1063 Set Similarity (25)

Posted 2020-11-20 yaxadu

Given two sets of integers, the similarity of the sets is defined to be N~c~/N~t~*100%, where N~c~ is the number of distinct common numbers shared by the two sets, and N~t~ is the total number of distinct numbers in the two sets. Your job is to calculate the similarity of any given pair of sets.

Input Specification:

Each input file contains one test case. Each case first gives a positive integer N (<=50) which is the total number of sets.
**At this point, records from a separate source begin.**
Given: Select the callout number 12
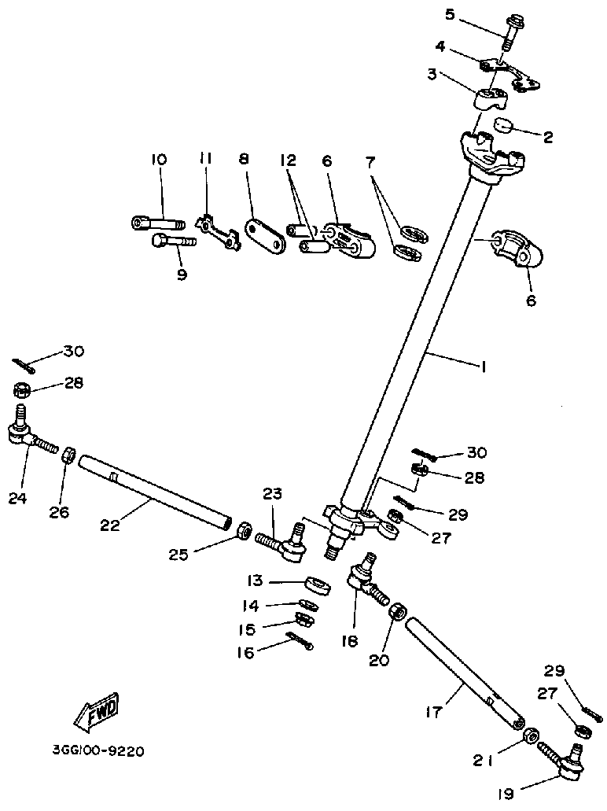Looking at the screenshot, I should coord(288,160).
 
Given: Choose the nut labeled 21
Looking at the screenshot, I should coord(531,735).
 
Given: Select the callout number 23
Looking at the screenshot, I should coord(272,494).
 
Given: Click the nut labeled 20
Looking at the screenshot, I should coord(398,611).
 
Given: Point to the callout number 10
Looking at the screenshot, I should coord(159,160).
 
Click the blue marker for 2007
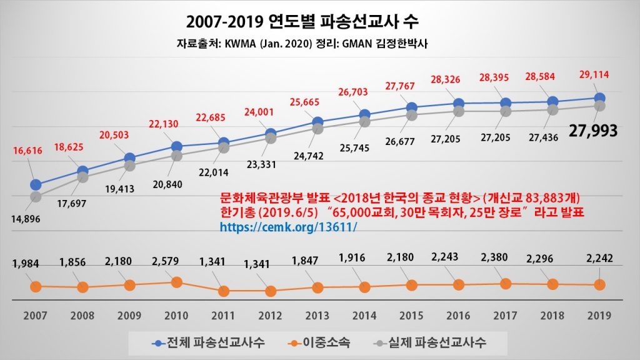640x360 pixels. click(x=36, y=184)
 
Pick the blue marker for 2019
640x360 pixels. click(x=599, y=98)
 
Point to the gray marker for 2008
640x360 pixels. click(x=82, y=177)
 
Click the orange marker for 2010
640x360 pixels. click(x=176, y=282)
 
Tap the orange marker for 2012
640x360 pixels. click(x=271, y=291)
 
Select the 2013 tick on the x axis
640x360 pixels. click(x=316, y=316)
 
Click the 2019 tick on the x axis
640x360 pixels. click(x=599, y=316)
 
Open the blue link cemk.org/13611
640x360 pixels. click(x=288, y=226)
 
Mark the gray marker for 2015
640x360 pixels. click(x=411, y=115)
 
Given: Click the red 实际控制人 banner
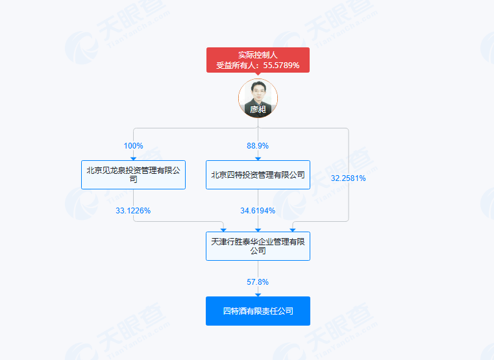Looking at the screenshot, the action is [x=258, y=60].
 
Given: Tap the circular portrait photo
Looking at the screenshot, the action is [x=258, y=98].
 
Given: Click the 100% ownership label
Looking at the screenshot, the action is [x=133, y=146].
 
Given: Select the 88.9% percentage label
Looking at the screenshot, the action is [x=258, y=146].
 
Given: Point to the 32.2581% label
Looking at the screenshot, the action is [x=348, y=178].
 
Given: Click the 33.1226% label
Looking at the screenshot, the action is [x=133, y=211].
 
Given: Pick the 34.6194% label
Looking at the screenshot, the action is [x=258, y=211].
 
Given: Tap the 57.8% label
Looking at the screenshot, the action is [x=258, y=282].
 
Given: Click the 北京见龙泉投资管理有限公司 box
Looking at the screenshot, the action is [x=133, y=175].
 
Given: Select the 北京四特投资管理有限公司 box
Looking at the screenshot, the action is [x=258, y=175].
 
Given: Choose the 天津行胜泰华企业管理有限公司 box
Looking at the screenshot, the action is [x=258, y=246].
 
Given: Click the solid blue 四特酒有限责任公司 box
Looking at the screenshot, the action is [x=258, y=311].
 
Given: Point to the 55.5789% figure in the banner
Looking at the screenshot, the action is [x=281, y=66].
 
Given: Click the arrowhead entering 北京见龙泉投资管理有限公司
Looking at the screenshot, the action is [x=133, y=159].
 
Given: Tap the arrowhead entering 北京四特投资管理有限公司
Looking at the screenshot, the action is [x=258, y=159].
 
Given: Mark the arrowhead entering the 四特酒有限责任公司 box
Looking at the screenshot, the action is [x=258, y=295].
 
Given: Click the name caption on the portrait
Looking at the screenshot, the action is [x=258, y=109].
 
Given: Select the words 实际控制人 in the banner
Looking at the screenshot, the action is [x=258, y=55].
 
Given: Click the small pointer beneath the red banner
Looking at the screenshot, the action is [x=258, y=74].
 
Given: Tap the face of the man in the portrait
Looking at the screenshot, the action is [x=258, y=90].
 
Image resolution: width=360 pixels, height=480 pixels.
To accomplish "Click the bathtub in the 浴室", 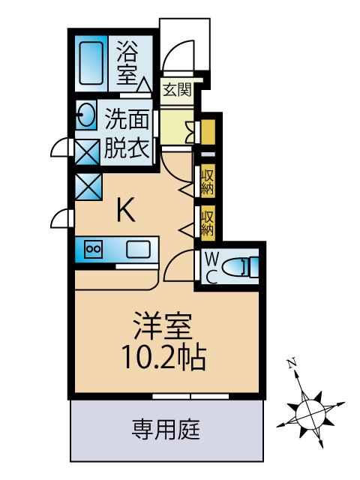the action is point(91,63).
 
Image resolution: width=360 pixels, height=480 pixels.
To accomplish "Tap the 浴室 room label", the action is point(128,64).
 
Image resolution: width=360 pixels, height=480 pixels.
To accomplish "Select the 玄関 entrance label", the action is point(177,89).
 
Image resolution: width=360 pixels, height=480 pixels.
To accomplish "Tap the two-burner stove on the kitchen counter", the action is point(94,249).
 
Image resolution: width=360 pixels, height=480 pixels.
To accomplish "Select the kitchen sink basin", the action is point(138,248).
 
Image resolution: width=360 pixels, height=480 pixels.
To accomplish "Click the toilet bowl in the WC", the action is point(234,266).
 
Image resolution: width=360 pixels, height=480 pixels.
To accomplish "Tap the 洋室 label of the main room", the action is point(164,326).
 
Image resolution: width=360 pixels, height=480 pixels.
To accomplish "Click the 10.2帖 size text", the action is point(164,357).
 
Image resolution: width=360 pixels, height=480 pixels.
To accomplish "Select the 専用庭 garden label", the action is point(166,429).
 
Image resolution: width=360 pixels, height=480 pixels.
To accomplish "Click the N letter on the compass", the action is point(291,363).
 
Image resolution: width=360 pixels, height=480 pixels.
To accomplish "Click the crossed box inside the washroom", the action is point(88,152).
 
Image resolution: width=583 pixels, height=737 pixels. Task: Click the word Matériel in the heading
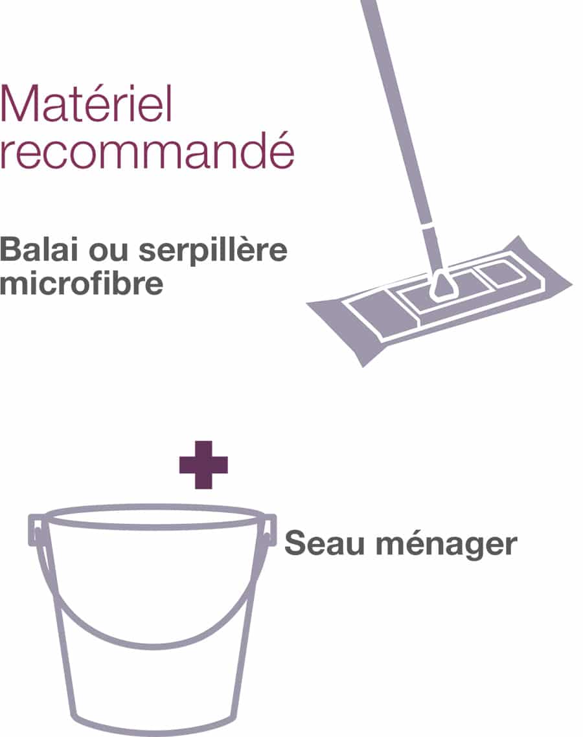(86, 104)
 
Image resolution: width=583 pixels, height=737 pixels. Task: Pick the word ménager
(447, 545)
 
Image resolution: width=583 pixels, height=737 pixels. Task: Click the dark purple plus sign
(203, 465)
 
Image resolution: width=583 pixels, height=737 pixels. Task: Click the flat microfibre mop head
(440, 300)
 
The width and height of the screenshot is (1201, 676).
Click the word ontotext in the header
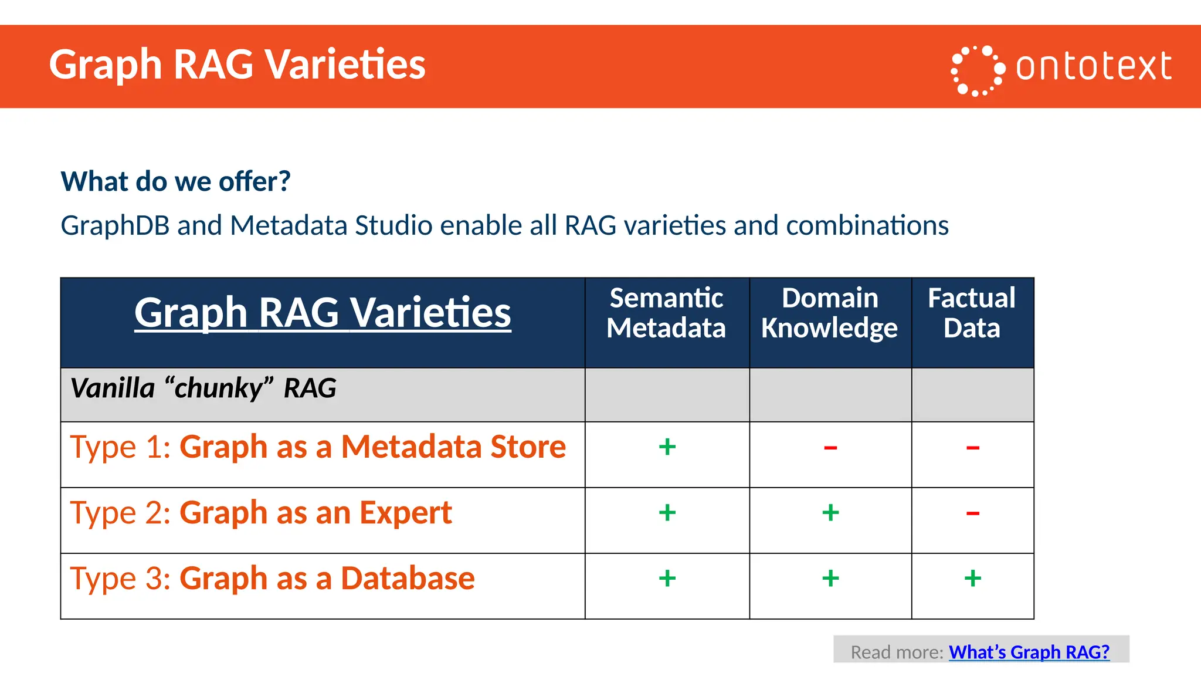(1093, 66)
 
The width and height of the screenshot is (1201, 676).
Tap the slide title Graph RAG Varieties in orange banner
(237, 64)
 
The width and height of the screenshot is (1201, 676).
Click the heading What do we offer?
(175, 181)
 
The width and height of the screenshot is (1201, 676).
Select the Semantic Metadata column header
(666, 313)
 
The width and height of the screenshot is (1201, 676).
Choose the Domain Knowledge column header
(829, 313)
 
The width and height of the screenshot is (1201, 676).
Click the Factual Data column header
(972, 313)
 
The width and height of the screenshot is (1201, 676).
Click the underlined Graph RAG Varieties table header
(323, 312)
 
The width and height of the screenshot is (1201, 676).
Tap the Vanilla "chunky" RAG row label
(203, 388)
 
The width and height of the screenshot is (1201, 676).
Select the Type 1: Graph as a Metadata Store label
(318, 447)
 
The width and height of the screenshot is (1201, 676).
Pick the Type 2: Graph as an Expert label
(261, 513)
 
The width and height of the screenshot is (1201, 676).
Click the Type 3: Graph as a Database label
(272, 579)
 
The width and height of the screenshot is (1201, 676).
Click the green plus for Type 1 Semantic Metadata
(667, 447)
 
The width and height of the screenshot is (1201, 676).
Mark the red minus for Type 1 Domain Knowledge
(830, 448)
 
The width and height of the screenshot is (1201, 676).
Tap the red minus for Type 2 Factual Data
(972, 514)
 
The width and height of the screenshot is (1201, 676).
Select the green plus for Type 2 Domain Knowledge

Then N lines follow, each gives a set with a positive M (<=10^4^) and followed by M integers in the range [0, 10^9^]. After the input of sets, a positive integer K (<=2000) is given, followed by K lines of queries. Each query gives a pair of set numbers (the sets are numbered from 1 to N). All the numbers in a line are separated by a space.

Output Specification:

For each query, print in one line the similarity of the sets, in the percentage form accurate up to 1 decimal place.

Sample Input:

3
3 99 87 101
4 87 101 5 87
7 99 101 18 5 135 18 99
2
1 2
1 3

Sample Output:

50.0%
33.3%

#include<stdio.h>
#include<set>
using namespace std;
set<int> st[55];
void compare(int x, int y) {
    int totalnum = st[y].size(), samenum = 0;
    for (set<int>::iterator it = st[x].begin(); it != st[x].end(); it++) {  
        if (st[y].find(*it) != st[y].end()) samenum++;  //find()返回给定值值得定位器，如果没找到则返回end()
        else totalnum++;
    }
    printf("%.1f%%
", samenum * 100.0 / totalnum);  //**“%%”的输出**
}

int main() {
    int n, k, t, q, y, z;
    scanf("%d", &n);
    for (int i = 1; i <= n; i++) {
        scanf("%d", &k);
        for (int j = 0; j < k; j++) {
            scanf("%d", &t);
            st[i].insert(t);
        }
    }
    scanf("%d", &q);
    for (int i = 0; i < q; i++) {
        scanf("%d%d", &y, &z);
        compare(y, z);
    }
    return 0;
}